§ Exercise
Only one stretch of the material below is wanted: everything from the line containing "You are a GUI" down to the line containing "Open the All", both ends included. Repeat it exactly and skip the pictures.

§ Data under study

______________________________

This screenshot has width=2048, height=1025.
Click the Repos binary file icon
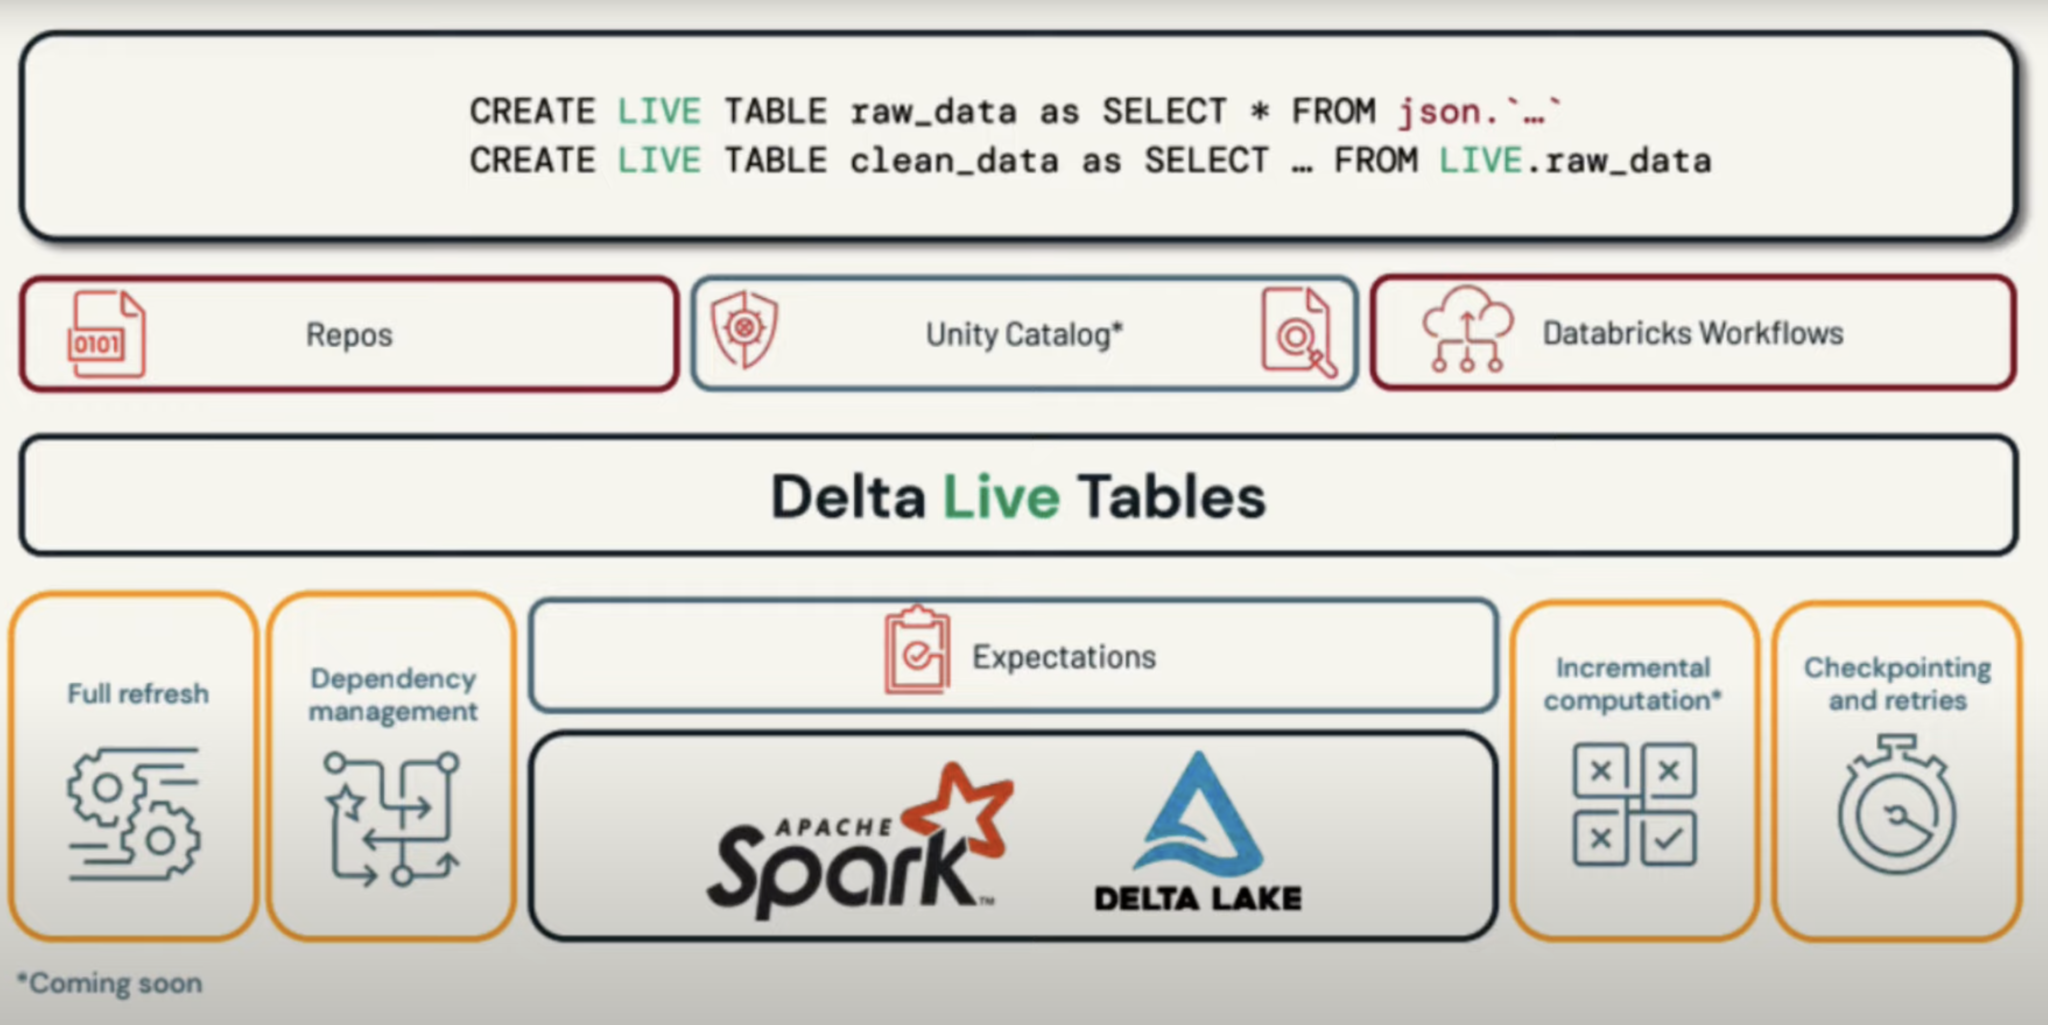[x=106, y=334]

______________________________

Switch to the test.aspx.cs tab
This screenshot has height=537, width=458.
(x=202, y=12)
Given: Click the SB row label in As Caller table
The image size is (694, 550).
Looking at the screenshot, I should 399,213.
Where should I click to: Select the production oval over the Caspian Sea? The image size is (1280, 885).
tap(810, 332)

______________________________

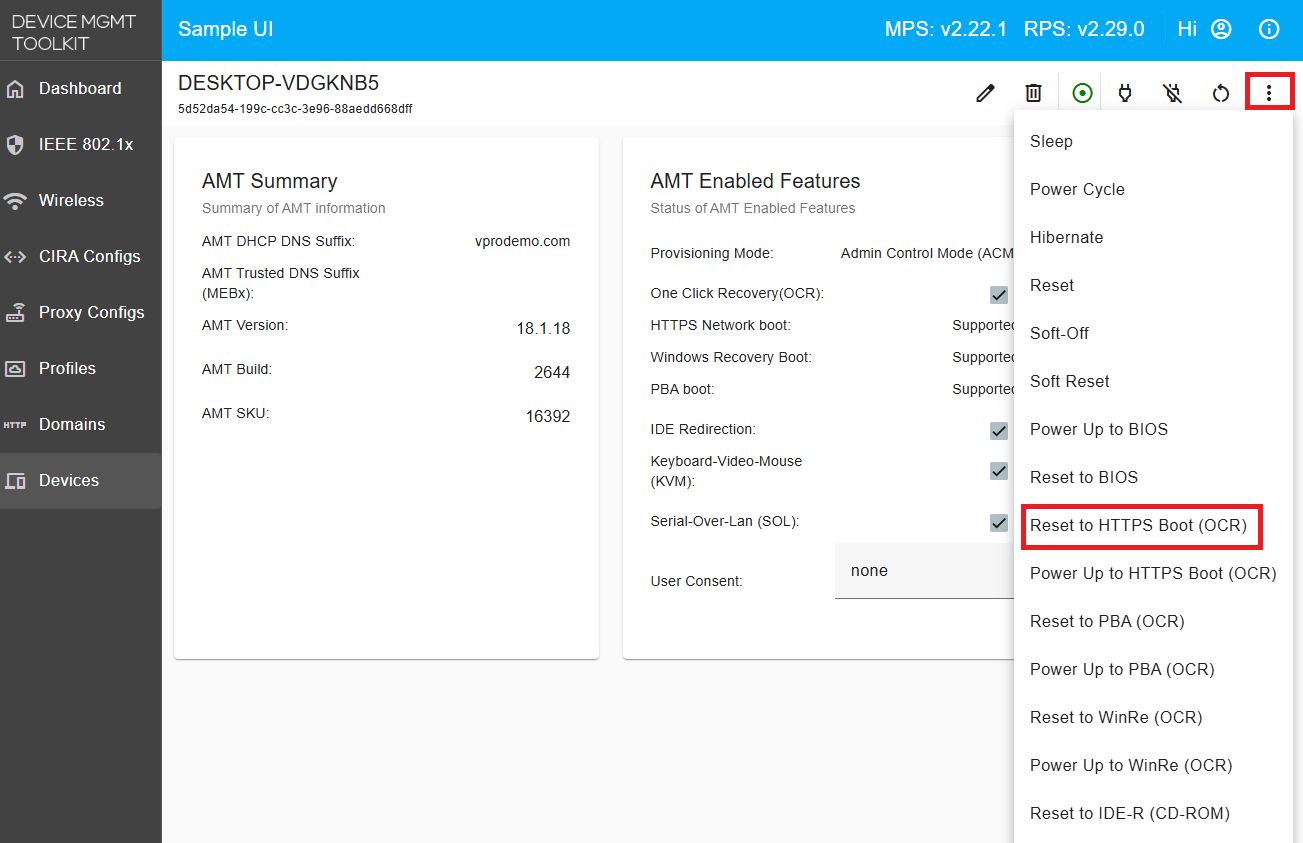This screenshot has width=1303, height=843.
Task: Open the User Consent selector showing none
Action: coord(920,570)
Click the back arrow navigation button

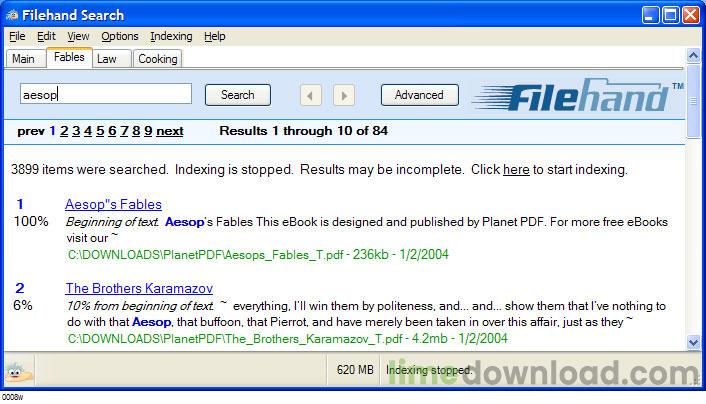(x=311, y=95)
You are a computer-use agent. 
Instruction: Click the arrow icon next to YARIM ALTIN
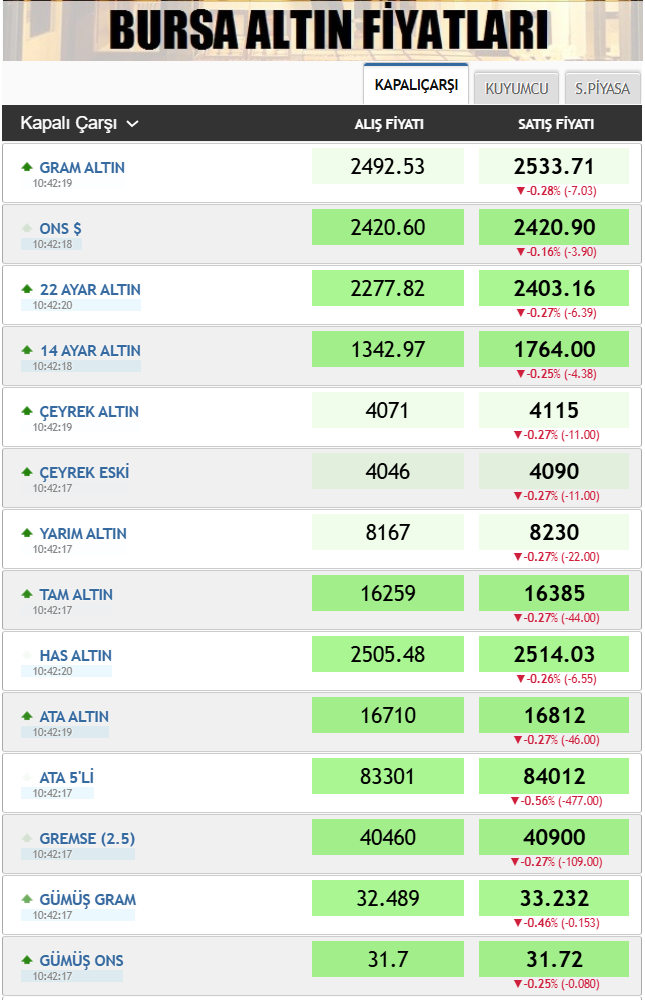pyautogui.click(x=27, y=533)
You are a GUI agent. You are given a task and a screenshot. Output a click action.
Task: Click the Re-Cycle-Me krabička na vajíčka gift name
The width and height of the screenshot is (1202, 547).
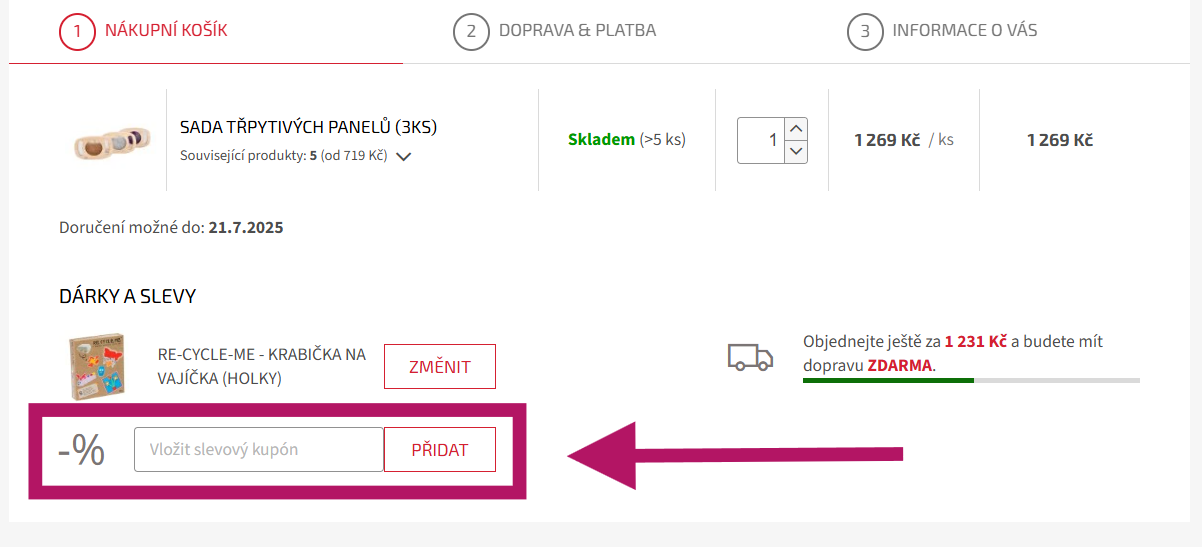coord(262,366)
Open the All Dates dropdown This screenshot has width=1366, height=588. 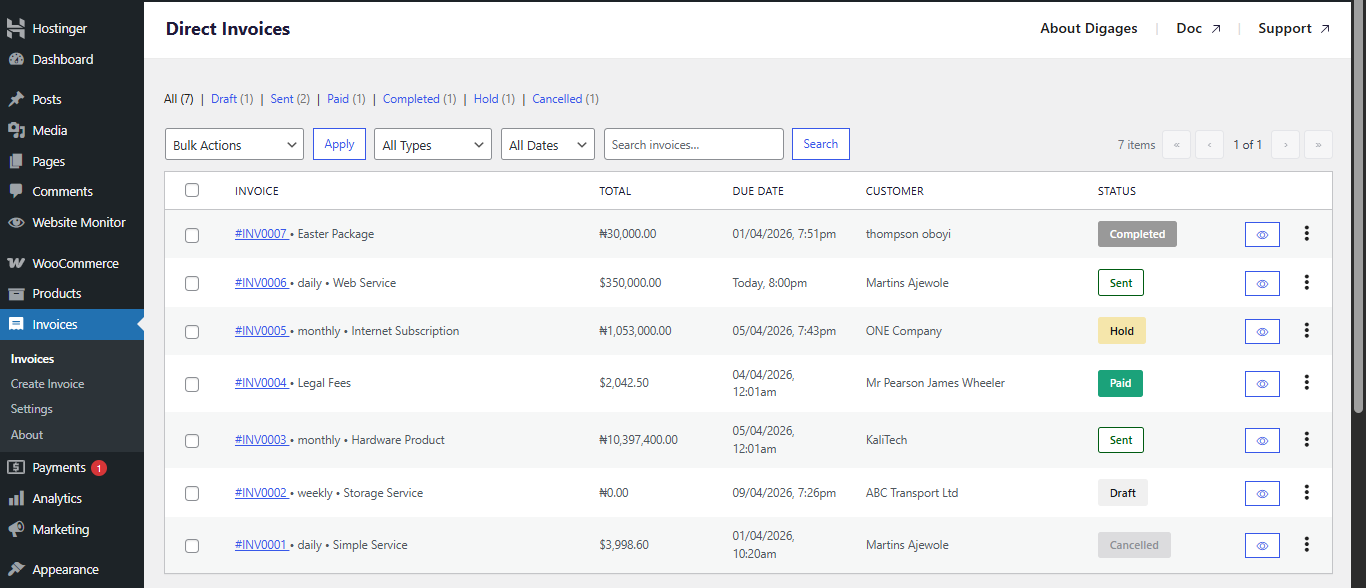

______________________________

§ Output of the task
You are a GUI agent. You are given a task and a screenshot. Output a click action.
Task: Click the Re-Cycle-Me krabička na vajíčka gift name
The width and height of the screenshot is (1202, 547).
coord(262,366)
Open the All Dates dropdown This screenshot has width=1366, height=588. 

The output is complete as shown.